Good-evidence interventions are HIV behavioral interventions that have been sufficiently evaluated and have been shown to have significant and positive evidence of efficacy (i.e., eliminate or reduce sex- or drug-risk behaviors, reduce the rate of new HIV/STD infections, or increase HIV-protective behaviors). While the evaluations of these interventions do not meet the same level of rigor as best-evidence interventions, they are considered to be scientifically sound, provide sufficient evidence of efficacy, and address the HIV prevention needs of many communities by targeting high-risk populations. These interventions meet the PRS efficacy criteria for good evidence ILIs/GLIs/CPLs or efficacy criteria for good evidence CLIs.

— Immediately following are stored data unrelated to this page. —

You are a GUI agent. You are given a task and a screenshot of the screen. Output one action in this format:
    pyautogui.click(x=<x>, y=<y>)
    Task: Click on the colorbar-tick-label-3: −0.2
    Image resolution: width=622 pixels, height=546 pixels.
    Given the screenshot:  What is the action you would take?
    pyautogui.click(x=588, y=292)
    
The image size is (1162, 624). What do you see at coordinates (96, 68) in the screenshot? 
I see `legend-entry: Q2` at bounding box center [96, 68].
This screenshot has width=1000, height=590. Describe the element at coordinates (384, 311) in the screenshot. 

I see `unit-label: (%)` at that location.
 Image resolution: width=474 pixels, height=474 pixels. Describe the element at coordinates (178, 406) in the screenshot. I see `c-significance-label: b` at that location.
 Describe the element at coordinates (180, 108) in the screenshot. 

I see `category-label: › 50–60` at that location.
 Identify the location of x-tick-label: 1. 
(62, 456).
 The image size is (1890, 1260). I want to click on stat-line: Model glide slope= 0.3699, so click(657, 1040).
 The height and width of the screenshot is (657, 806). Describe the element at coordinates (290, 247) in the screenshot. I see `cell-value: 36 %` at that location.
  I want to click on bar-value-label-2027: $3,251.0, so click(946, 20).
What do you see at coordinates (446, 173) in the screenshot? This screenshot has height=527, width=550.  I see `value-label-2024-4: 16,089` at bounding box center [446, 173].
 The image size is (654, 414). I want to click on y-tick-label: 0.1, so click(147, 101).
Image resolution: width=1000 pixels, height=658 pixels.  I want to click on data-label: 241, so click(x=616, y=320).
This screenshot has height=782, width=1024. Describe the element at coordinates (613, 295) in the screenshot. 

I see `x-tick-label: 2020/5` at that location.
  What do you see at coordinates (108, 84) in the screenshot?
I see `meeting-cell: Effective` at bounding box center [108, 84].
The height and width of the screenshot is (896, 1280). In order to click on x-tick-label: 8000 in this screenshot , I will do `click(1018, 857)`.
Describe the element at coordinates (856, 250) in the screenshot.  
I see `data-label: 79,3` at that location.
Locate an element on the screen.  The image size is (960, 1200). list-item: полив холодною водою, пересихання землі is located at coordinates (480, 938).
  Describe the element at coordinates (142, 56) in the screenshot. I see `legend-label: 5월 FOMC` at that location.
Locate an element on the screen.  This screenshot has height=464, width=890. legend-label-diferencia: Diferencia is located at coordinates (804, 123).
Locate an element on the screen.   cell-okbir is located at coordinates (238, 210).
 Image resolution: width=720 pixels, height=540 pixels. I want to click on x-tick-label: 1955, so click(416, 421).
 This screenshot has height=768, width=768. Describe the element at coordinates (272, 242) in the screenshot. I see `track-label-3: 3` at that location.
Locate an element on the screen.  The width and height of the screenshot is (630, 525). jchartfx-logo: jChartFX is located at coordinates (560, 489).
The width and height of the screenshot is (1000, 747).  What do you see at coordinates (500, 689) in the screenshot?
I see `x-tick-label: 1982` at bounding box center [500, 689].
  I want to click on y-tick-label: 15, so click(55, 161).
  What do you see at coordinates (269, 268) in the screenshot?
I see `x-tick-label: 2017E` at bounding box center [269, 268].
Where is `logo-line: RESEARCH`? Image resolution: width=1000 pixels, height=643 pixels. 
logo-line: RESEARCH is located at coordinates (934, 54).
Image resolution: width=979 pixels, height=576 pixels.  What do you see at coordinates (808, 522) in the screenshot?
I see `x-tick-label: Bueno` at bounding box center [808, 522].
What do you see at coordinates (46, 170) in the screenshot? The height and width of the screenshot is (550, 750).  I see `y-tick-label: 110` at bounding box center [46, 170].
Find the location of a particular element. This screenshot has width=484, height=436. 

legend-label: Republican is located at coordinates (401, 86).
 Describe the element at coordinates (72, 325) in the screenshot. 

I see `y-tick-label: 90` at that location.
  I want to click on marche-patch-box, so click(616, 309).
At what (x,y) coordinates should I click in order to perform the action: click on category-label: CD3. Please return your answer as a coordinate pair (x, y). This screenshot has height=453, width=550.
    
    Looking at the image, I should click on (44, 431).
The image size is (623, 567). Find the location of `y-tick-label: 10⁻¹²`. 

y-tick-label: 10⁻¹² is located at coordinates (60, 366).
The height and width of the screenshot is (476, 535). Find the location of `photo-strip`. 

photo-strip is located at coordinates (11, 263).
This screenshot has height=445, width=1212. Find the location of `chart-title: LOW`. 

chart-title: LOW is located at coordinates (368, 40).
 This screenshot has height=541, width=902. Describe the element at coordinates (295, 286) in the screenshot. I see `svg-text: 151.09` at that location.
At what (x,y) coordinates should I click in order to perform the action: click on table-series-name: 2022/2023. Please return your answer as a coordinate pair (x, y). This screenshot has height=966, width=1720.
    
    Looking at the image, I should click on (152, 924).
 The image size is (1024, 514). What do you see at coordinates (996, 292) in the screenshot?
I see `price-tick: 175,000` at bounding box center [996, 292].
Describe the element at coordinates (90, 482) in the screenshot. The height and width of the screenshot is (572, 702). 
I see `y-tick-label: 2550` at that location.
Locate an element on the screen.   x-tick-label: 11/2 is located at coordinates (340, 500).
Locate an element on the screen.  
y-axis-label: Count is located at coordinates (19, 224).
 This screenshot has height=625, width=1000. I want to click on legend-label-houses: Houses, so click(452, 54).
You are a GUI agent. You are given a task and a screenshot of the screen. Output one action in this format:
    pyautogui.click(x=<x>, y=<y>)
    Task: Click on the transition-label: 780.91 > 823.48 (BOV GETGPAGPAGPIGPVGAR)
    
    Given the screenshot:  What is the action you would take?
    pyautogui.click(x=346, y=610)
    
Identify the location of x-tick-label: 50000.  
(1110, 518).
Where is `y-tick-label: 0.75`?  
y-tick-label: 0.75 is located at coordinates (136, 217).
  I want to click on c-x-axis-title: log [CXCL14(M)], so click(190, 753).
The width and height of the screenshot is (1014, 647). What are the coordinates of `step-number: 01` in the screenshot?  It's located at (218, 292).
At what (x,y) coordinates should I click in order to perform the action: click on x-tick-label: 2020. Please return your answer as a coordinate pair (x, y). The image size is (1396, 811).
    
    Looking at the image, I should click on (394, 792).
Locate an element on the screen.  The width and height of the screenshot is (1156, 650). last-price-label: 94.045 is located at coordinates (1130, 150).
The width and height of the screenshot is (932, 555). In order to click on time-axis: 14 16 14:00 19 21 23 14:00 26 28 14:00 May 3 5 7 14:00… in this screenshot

History of Efficacy Review Criteria

Because most community-level interventions (CLIs) have study and design characteristics that do not lend themselves to evaluation with the efficacy criteria for ILIs/GLIs/CPLs, PRS developed efficacy criteria specific for identifying evidence-based CLIs in 2008. These revised criteria were developed as the result of multiple consultations with methodologists and HIV prevention researchers. The CLI efficacy criteria, like the ILI/GLI/CPL criteria, focus on quality of study design, quality of study implementation and analysis, and strength of evidence of efficacy. The CLI EBIs are also classified as either best- or good-evidence.

A CLI study is considered to be eligible for the efficacy review if it meets the definition of “community” and “community-level intervention study” listed below:

Community – A group of individuals that exists prior to the intervention whose members share one or more common characteristics and a common geographic area, and relate with one another in a way that may influence their HIV risk.

  • Common characteristic – a shared trait or feature or quality, which may include, but is not limited to, race/ethnicity, culture, religion, social economic status, education level, behavior, identity, customary beliefs or practices, social norms, and other underlying motivators.
  • Geographic area – a physical region, area, or medium (e.g., internet) where people live, congregate, or frequent.

Community-level intervention (CLI) study – An evaluation study of an intervention intended to reduce the HIV risk of an entire community. A CLI study does the following:

  • Directly or indirectly influences the knowledge, attitudes, social norms, or behaviors of individuals in the targeted community.
  • Provides the intervention where individuals of the targeted community are likely to be; and
  • Delivers the intervention broadly (not only to those assessed) and broadly assesses community members (not only those who received the intervention).